**Texte à lire**:
- - -

Hama Amadou, le Secrétaire Général de son parti, faisait si bien son boulot
de Premier ministre que le Président Tandja l’a gardé pendant sept ans à
ce poste. Un record.
Au Niger, à cette époque, on parlait de « présidence laisse-guidon ». Et une
célèbre chanteuse nigérienne, Absou Garba, fit même une chanson
populaire dont le refrain était « Tandja yana kwana, Hama na aiki » (Tandja
dort pendant que Hama travaille).
Il nomma d’abord Seyni Oumarou, qui démissionna pour se présenter aux
législatives. Puis, finit par choisir Ali Badjo Gamatié. Ce fut son erreur.
Gamatié fut présenté à l’opinion comme un grand cadre nigérien issu de la
BCEAO et qui pouvait relever le Niger au moment où ce pays faisait face à
l’une des plus graves crises politiques de son existence. Ali Badjo Gamatié
se révéla un piètre Premier ministre, qui préférait plus se promener à bord
du « Mont Bagazam », l’avion présidentiel, que réellement plancher sur ses
dossiers. Il accompagnait aveuglément le Président dans sa volonté de
tazartcher.

- - -

**Actions demandées**:
(1) Pour chacune des affirmations suivantes, dites si elle s'accorde avec le texte à lire, par oui ou par non, en citant à l'identique les mots du texte qui tranchent. (a) Hama Amadou a occupé le poste de Premier ministre pendant sept ans. (b) Seyni Oumarou a démissionné pour se présenter à l'élection présidentielle. (c) Le refrain de la chanson d'Absou Garba dit que Hama dort pendant que Tandja travaille.
(2) Recopiez, s'il vous plaît, le passage du texte à lire qui commence à « Hama Amadou, le » et se termine à « fut son erreur. ».

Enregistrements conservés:
- - -

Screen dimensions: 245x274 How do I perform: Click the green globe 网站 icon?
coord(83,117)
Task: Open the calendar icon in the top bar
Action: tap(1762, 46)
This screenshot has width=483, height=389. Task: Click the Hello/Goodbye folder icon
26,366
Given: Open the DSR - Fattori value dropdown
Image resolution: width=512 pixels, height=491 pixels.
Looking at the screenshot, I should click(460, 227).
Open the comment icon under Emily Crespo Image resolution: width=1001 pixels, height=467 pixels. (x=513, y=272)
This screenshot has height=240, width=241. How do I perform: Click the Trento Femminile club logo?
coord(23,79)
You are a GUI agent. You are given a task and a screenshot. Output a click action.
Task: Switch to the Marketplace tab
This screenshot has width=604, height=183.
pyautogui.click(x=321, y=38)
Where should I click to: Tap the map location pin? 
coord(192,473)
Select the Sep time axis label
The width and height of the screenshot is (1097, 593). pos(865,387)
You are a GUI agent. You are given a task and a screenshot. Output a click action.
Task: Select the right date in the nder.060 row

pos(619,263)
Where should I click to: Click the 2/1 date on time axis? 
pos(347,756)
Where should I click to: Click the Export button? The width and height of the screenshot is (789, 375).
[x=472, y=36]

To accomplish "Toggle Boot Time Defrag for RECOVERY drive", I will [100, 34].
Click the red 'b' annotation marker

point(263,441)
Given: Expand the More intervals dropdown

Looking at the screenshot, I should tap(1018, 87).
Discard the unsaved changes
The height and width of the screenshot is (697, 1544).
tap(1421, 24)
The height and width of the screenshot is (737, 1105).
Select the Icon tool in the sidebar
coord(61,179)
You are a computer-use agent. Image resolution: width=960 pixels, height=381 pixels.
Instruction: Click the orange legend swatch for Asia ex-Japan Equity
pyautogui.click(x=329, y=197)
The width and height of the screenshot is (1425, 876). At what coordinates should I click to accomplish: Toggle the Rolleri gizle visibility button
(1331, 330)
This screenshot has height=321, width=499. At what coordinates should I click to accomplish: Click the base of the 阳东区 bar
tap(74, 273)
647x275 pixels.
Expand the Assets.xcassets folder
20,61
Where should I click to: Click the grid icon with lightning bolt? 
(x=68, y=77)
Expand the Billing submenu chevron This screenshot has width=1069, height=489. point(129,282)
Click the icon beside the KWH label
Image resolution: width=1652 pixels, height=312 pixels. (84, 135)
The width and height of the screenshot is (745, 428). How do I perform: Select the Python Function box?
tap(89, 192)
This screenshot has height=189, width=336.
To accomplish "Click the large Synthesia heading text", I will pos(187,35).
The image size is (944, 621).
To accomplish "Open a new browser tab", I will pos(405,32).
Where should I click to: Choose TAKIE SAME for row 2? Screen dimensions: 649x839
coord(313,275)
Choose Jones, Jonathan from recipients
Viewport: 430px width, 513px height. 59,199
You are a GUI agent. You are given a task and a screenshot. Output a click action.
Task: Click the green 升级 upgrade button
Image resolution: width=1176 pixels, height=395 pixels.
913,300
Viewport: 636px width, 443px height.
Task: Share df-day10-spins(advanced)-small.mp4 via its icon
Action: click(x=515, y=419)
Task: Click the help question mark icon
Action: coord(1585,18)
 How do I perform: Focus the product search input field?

- - -

**Réponses attendues**:
(1)
(a) Oui : « le Président Tandja l’a gardé pendant sept ans à ce poste ».
(b) Non : « qui démissionna pour se présenter aux législatives ».
(c) Non : « Tandja dort pendant que Hama travaille ».

(2)
Hama Amadou, le Secrétaire Général de son parti, faisait si bien son boulot
de Premier ministre que le Président Tandja l’a gardé pendant sept ans à
ce poste. Un record.
Au Niger, à cette époque, on parlait de « présidence laisse-guidon ». Et une
célèbre chanteuse nigérienne, Absou Garba, fit même une chanson
populaire dont le refrain était « Tandja yana kwana, Hama na aiki » (Tandja
dort pendant que Hama travaille).
Il nomma d’abord Seyni Oumarou, qui démissionna pour se présenter aux
législatives. Puis, finit par choisir Ali Badjo Gamatié. Ce fut son erreur.